Recorded data:
=-=-=-=-=
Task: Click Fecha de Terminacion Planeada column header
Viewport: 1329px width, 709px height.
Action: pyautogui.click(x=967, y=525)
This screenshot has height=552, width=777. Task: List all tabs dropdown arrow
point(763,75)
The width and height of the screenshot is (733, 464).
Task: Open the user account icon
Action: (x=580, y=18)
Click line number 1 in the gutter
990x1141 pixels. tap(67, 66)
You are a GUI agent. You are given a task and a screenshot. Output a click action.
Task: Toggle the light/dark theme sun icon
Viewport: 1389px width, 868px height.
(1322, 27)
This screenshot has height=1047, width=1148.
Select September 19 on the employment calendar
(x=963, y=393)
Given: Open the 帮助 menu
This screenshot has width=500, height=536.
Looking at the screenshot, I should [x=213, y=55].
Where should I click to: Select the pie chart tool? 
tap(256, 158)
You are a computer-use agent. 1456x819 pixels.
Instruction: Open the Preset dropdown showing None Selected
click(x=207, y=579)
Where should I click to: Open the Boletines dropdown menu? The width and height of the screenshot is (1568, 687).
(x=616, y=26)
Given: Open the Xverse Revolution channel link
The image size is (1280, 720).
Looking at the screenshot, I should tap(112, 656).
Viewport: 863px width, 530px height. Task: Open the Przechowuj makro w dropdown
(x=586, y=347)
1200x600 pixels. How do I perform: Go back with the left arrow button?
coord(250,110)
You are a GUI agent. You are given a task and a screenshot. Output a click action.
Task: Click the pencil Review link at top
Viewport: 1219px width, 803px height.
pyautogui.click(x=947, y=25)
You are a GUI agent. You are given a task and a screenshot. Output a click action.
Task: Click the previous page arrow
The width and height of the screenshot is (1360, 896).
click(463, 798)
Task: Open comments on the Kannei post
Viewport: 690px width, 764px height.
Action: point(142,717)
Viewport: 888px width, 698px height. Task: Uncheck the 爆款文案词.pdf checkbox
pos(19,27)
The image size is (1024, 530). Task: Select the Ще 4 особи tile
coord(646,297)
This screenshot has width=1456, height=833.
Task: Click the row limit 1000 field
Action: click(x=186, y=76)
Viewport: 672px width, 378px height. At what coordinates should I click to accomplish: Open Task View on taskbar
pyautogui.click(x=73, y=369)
=-=-=-=-=
▶ **EXERCISE INSTRUCTIONS**: Switch every occurrence of "Viewport" in the rows above to "Display", and leave everything else unchanged.

▶ **SOLVED EXERCISE**:
Task: Click Fecha de Terminacion Planeada column header
Display: 1329px width, 709px height.
Action: pyautogui.click(x=967, y=525)
This screenshot has height=552, width=777. Task: List all tabs dropdown arrow
point(763,75)
The width and height of the screenshot is (733, 464).
Task: Open the user account icon
Action: (x=580, y=18)
Click line number 1 in the gutter
990x1141 pixels. tap(67, 66)
You are a GUI agent. You are given a task and a screenshot. Output a click action.
Task: Toggle the light/dark theme sun icon
Display: 1389px width, 868px height.
(1322, 27)
This screenshot has height=1047, width=1148.
Select September 19 on the employment calendar
(x=963, y=393)
Given: Open the 帮助 menu
This screenshot has width=500, height=536.
Looking at the screenshot, I should [x=213, y=55].
Where should I click to: Select the pie chart tool? 
tap(256, 158)
You are a computer-use agent. 1456x819 pixels.
Instruction: Open the Preset dropdown showing None Selected
click(x=207, y=579)
Where should I click to: Open the Boletines dropdown menu? The width and height of the screenshot is (1568, 687).
(x=616, y=26)
Given: Open the Xverse Revolution channel link
The image size is (1280, 720).
Looking at the screenshot, I should tap(112, 656).
Display: 863px width, 530px height. Task: Open the Przechowuj makro w dropdown
(x=586, y=347)
1200x600 pixels. How do I perform: Go back with the left arrow button?
coord(250,110)
You are a GUI agent. You are given a task and a screenshot. Output a click action.
Task: Click the pencil Review link at top
Display: 1219px width, 803px height.
pyautogui.click(x=947, y=25)
You are a GUI agent. You are given a task and a screenshot. Output a click action.
Task: Click the previous page arrow
The width and height of the screenshot is (1360, 896).
click(463, 798)
Task: Open comments on the Kannei post
Display: 690px width, 764px height.
Action: point(142,717)
Display: 888px width, 698px height. Task: Uncheck the 爆款文案词.pdf checkbox
pos(19,27)
The image size is (1024, 530). Task: Select the Ще 4 особи tile
coord(646,297)
This screenshot has width=1456, height=833.
Task: Click the row limit 1000 field
Action: click(x=186, y=76)
Display: 672px width, 378px height. At what coordinates should I click to accomplish: Open Task View on taskbar
pyautogui.click(x=73, y=369)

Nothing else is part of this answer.